On the other hand, performance sensitivity to MU and NU , shown in Figure 7 (c), demonstrates that the optimal values of (MU , NU ) are (6, 1) . Notice that this graph is not symmetric with respect to MU and NU , because an MU × 1 tile of C is contiguous in memory, but a 1×NU tile is not [15] . Global Search finds (MU , NU ) = (6, 1), whereas the model estimates (2, 1). To clinch the matter, we verified that the performance difference disappears if (MU , NU ) are set to (6, 1) , and all other optimization parameters are set to the values estimated by the model. Since the difference in performance between the code produced by global search and the code produced by using the model is about 40%, it is likely that there is a problem with the model presented in Section 2.3 for determining (MU , NU ). Evidence for this is provided by the line "Local Search" in Figure 7 (d), which shows that there is significant performance gap even if we perform local search, described in more detail in Section 4.2, around the parameter values estimated by the model. In Section 4.1.1, we show how model refinement fixes this problem. 
SUN UltraSPARC IIIi
The optimization parameters derived by using the model and global search are shown in Table 13 (a). Figure 13 (c) presents the MMM performance results. On this machine, Model actually performs about 10% better than Global Search.
However, this platform is one of several that expose a deficiency of the model that afflicts ATLAS Global Search as well. The problem lies in the choice of NB. At first sight, it is surprising that the optimal value of NB is so much larger than the model-predicted value. However, when we studied the sensitivity results closely, we realized that these results could be explained by the fact that on this machine, it is actually more beneficial to tile for the L2 cache rather than the L1 cache. Notice that performance increases with increasing values of NB up to NB ≈ 210. Performance degrades for NB > 210, because three tiles do not fit together in the L2 cache anymore (3 × N 2 B > CL2), and L2 conflict misses start to occur. At NB ≈ 360, there is a second, more pronounced, performance drop, which can be explained by applying Inequality (1) for the L2 cache. After this point, L2 capacity misses start to occur. Notice that there are no drops in performance around NB = 52 and NB = 88 which are the corresponding values for the L1 data cache.

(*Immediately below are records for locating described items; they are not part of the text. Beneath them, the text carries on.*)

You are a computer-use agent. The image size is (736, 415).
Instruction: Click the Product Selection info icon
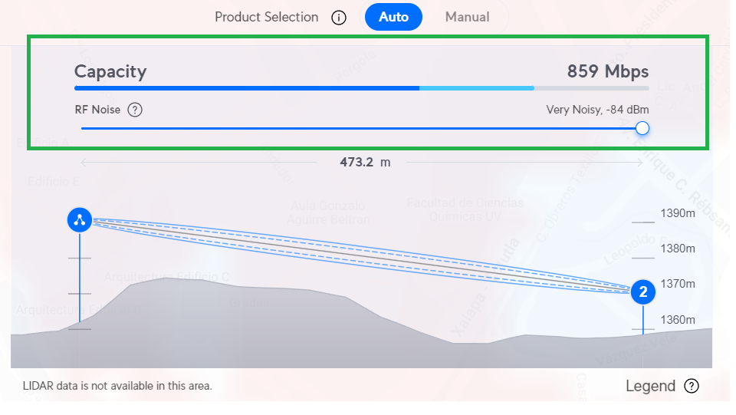pos(339,18)
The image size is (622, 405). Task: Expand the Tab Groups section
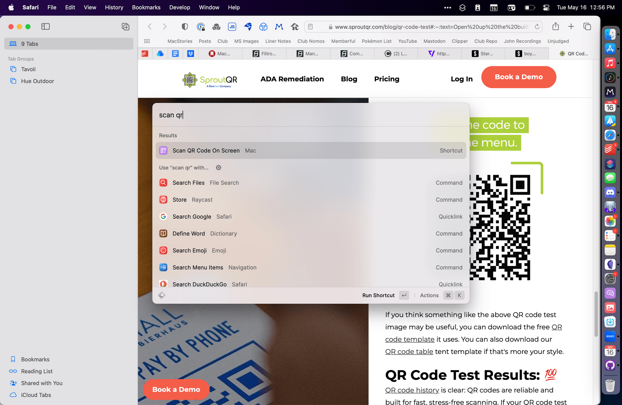(x=20, y=58)
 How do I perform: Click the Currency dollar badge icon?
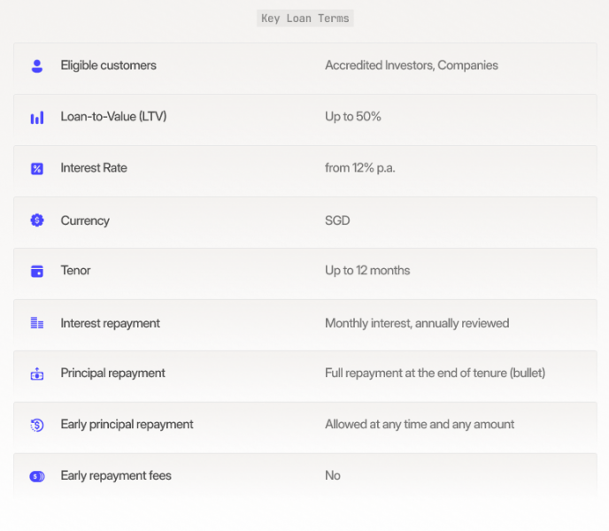pos(37,220)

In general, it is desirable to tile for the L2 cache if (1) the cache miss latency for the L1 data cache is close to that of the L2 cache, or (2) the cache miss latency of the L1 data cache is small enough that it is possible to entirely hide almost all of the L1 data cache misses with floating point computations. Of course, another possibility is to do multilevel cache tiling but the ATLAS code generator permits tiling for only a single level of the cache hierarchy. In Section 4.1.2, we show how model refinement and local search solve this problem.

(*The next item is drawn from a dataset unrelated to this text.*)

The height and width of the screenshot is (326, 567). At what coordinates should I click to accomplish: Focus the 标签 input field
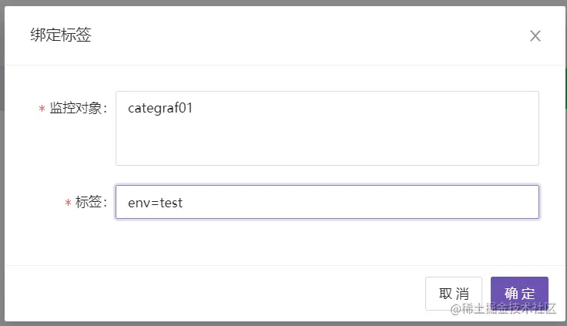327,202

We also noticed that even if we tile for the best cache level, the model sometimes computes an NB value which is slightly larger than the optimum. Our study revealed that this effect arose because we ignored the interaction of register tiling and cache tiling. In particular, the extra level of tiling for the register file changes the order of the scalar operations inside the mini-MMM. Therefore, when computing the optimal NB, one should consider horizontal panels of width MU and vertical panels of width NU instead of rows and columns from matrix A and matrix B respectively. In Section 4.1.2, we show how model refinement can take this interaction into account.
Intel Itanium 2
Figure 9(b) shows the sensitivity of performance to NB on Intel Itanium 2. The values chosen by Model, Global Search, and the best value (30, 80 and 360 respectively) are denoted by vertical lines. As with the SUN UltraSPARC IIIi, tiling for the L1 data cache is not beneficial (in fact,we found out that the Itanium does not cache floating-point values in the L1 cache). On this platform, even the L2 cache is "invisible", and the drops in performance are explained by computing the blocking parameters with respect to the L3 cache whose capacity is CL3 = 3M B. Figure 9 (c) zooms into the interval NB ∈ [300, 400], which contains the value that achieves best performance (NB = 360). As we can see, there are performance spikes and dips of as much as 300 MFlops. In particular, the value of NB = 362 computed by 3 × NB ≤ CL3 is not nearly as good as NB = 360. Values of NB that are divisible by MU and NU usually provide slightly better performance because there are no "edge effects"; that is, no special clean-up code needs to be executed for small left-over register tiles at the cache tile boundary. The number of conflict misses in the L1 and L2 caches can also vary with tile size. It is difficult to model conflict misses analytically. Therefore, to address these problems, we advocate using local search around the model-predicted value, as discussed in detail in Section 4.2.1.
For completeness, we show the sensitivity of performance to MU and NU in Figure 9 (d), although there is nothing interesting in this graph. Because of the extremely large number of registers on this platform (NR = 128), the peak of the hill is more like a plateau with a multitude of good choices for the MU and NU unroll factors. Both Model and Global Search do well.
Summary
Our experiments point to a number of deficiencies with the 
CLOSING THE GAP
We now show how the performance gaps discussed in Section 3 can be eliminated by a combination of model refinement and local search. We discuss model refinement in Section 4.1, and local search in Section 4.2.
Model refinement

Refining model for MU and NU
Recall that Inequality (4) for estimating values for MU and NU , reproduced below for convenience, is based on an allocation of registers for a MU × NU sub-matrix (c) of C, a MU × 1 vector (ā) of A, a 1 × NU vector (b) of B, and Ls temporary values.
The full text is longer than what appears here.